Samuel Solomon, spécialiste de l’immigration et du développement de la main-d’œuvre chez Economic Development Brandon, au Manitoba, mentionne que sa ville utilise également ce programme pour attirer et retenir des travailleurs temporaires déjà présents au Canada afin de pourvoir des emplois qualifiés dans le secteur manufacturier.

Il précise que la quasi-totalité des 59 personnes que son agence a recommandées pour la résidence permanente, ainsi que leurs familles, se trouvaient déjà au Canada avec un visa de travail.

M. Solomon raconte que plusieurs des postes pourvus étaient vacants depuis longtemps. La ville de Brandon utilise également ce programme pour pourvoir des postes dans le secteur de la santé, notamment des médecins.

«Nous avons réussi à attirer des médecins grâce à ce programme. À Brandon, un médecin s’occupe en moyenne de plus de 2000 personnes, donc l’impact s’est déjà fait sentir en très peu de temps, dit M. Solomon. Nous encourageons les employeurs à continuer de soutenir les candidats locaux, en particulier les jeunes. Nous disposons d’agences pour l’emploi dans la ville, les employeurs doivent donc s’adresser à ces agences avant d’envisager de recruter à l’étranger.»

Certaines petites collectivités, comme Brandon, au Manitoba, et le comté de Pictou, en Nouvelle-Écosse, affirment que le programme sert souvent d’outil de fidélisation de la main-d’œuvre.

Le plan des niveaux d’immigration de cette année prévoit moins de 8200 places de résidence permanente pour les six programmes pilotes d’immigration économique, y compris le Programme pilote d’immigration des communautés rurales.

Un porte-parole du ministère de l’Immigration, des Réfugiés et de la Citoyenneté dit que le ministère ne publie pas les objectifs individuels en matière de résidence permanente pour les différents projets pilotes.

Alors que certaines localités, comme Brandon, enregistrent une demande correspondant au nombre de places de résidence disponibles, les grands centres voient la demande dépasser le nombre de places.

«À ce stade, nous sommes en passe de recevoir potentiellement plus de 7500 demandes d’ici 5 ans. Nous ne pouvons recommander que 330 à 350 personnes par an», rapporte M. Mercer.

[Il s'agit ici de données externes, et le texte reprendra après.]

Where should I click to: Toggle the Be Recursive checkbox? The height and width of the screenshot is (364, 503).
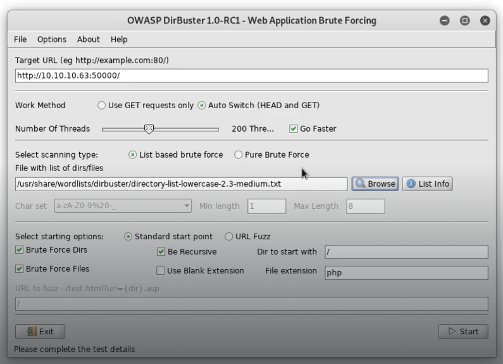click(161, 251)
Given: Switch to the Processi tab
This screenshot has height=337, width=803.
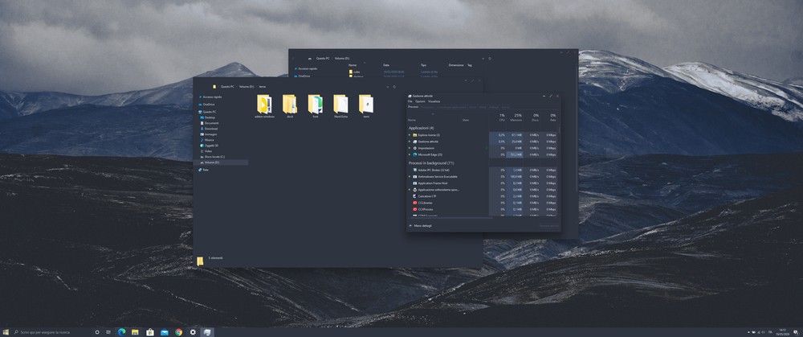Looking at the screenshot, I should pos(413,107).
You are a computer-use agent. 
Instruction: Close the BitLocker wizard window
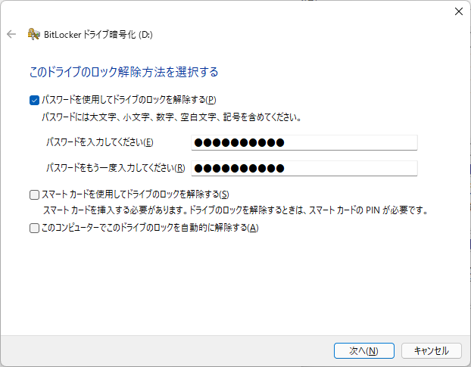[458, 11]
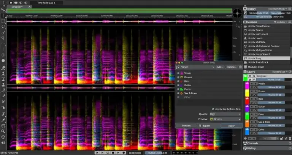The image size is (292, 155).
Task: Open the All Modules filter dropdown
Action: coord(280,22)
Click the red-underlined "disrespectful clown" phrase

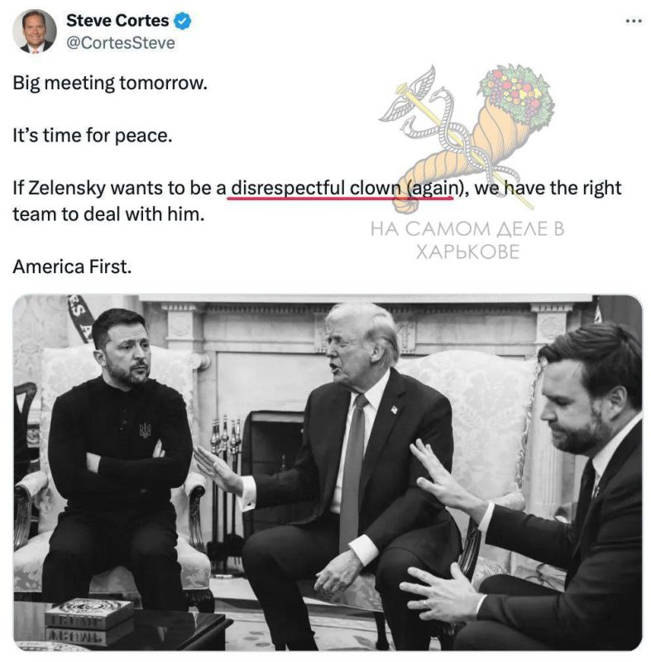pos(316,188)
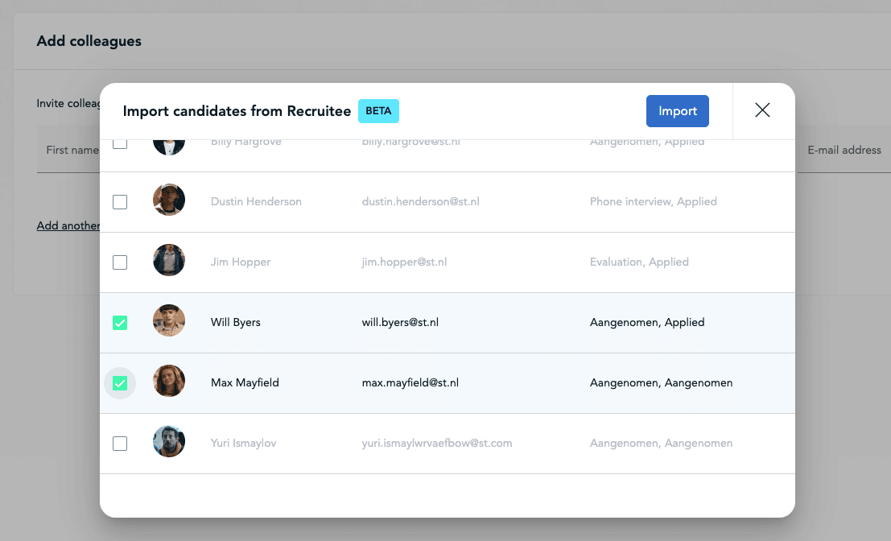
Task: Click max.mayfield@st.nl email address
Action: point(410,383)
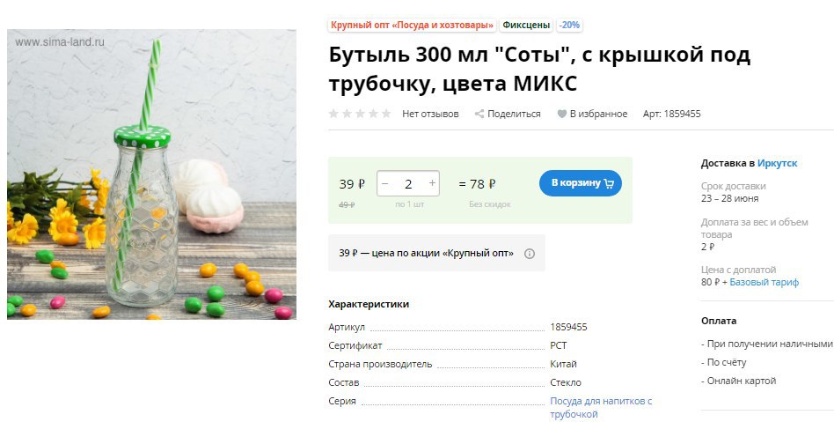This screenshot has height=422, width=834.
Task: Open the Посуда для напитков с трубочкой series link
Action: [x=601, y=407]
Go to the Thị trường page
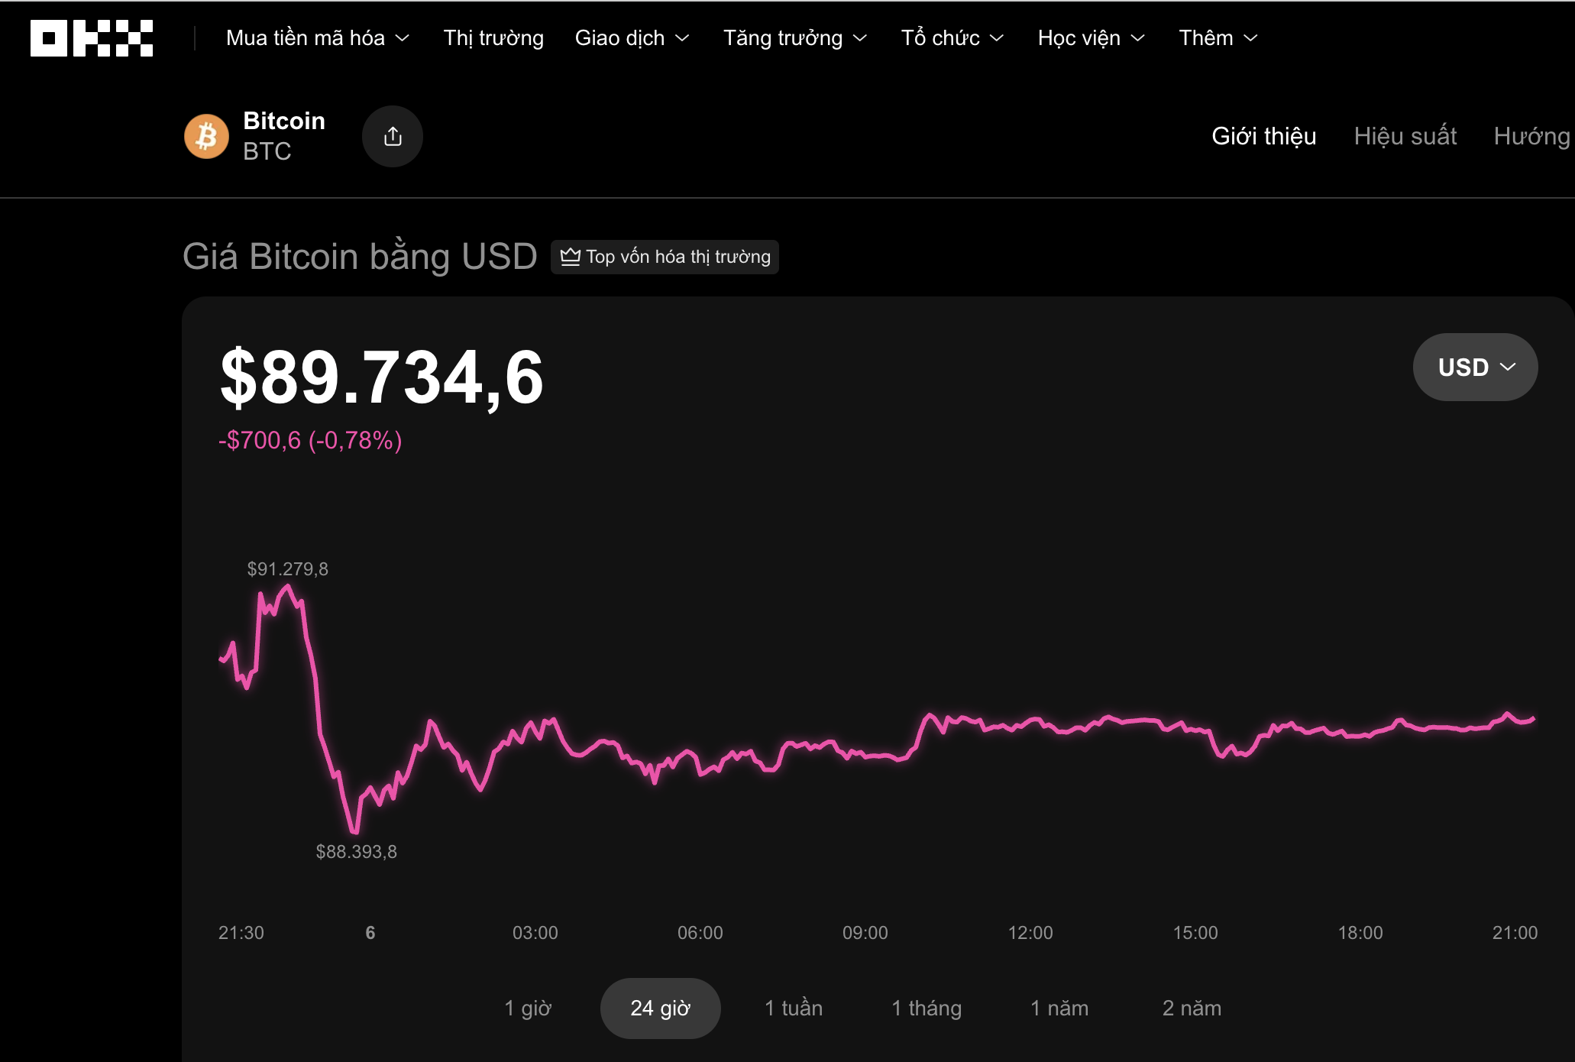1575x1062 pixels. 493,38
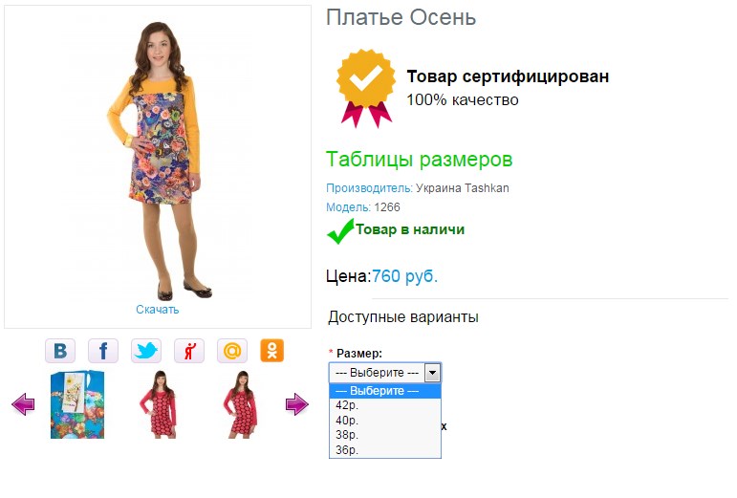This screenshot has width=737, height=498.
Task: Share on Twitter bird icon
Action: click(146, 351)
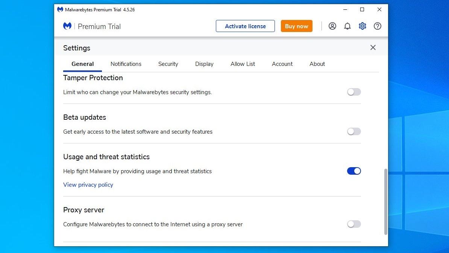
Task: Click the notifications bell icon
Action: coord(347,26)
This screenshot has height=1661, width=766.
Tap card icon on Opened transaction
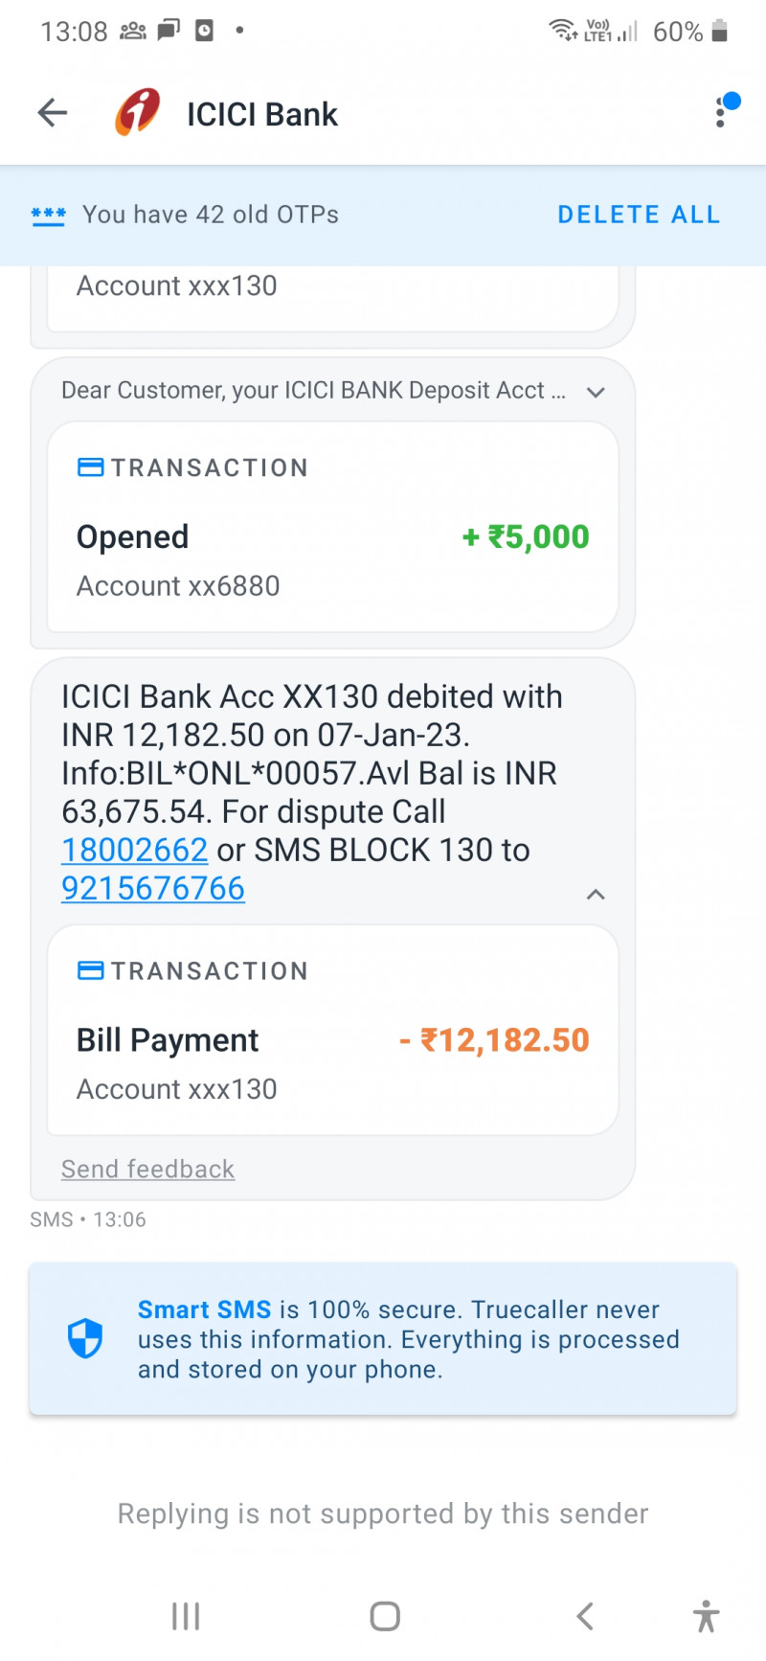90,468
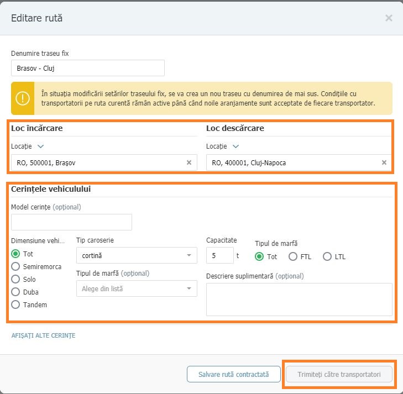The image size is (403, 394).
Task: Select Semiremorca vehicle dimension
Action: (x=15, y=266)
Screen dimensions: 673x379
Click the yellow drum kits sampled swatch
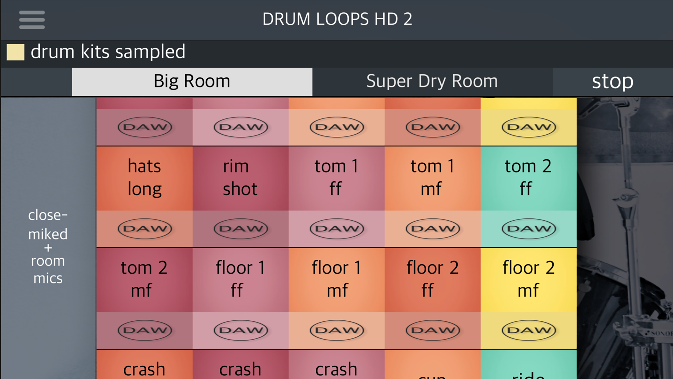click(16, 52)
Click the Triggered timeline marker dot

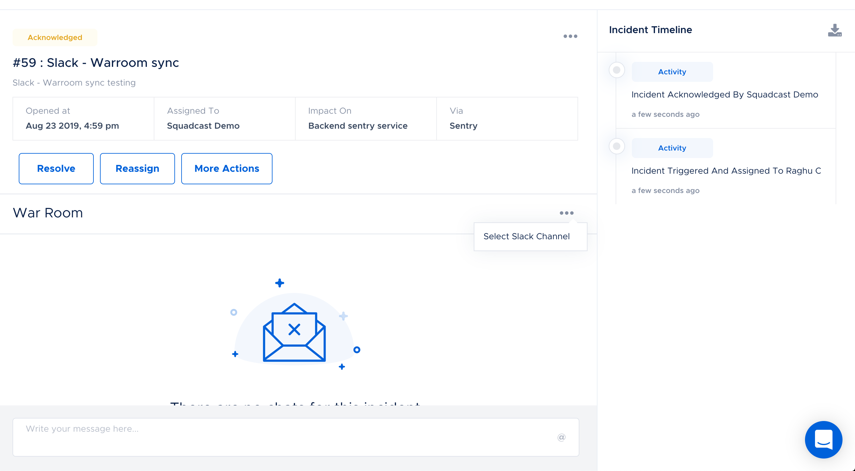[x=616, y=146]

Il explique que cette demande est en partie due aux coupes budgétaires plus générales dans le domaine de l’immigration, qui ont poussé de nombreuses personnes souhaitant obtenir le statut de résident permanent à postuler dans le cadre de programme.

M. Mercer comprend qu’il existe un coût humain pour ceux dont le parcours vers une vie au Canada est moins certain.

«Les gens viennent ici et supplient qu’on leur permette de bénéficier de ce programme, et cela crée une chance pour que d’autres puissent profiter de leur situation, dit-il. C’est un regard intéressant sur les répercussions de la politique fédérale sous l’angle régional et sur un projet pilote régional.»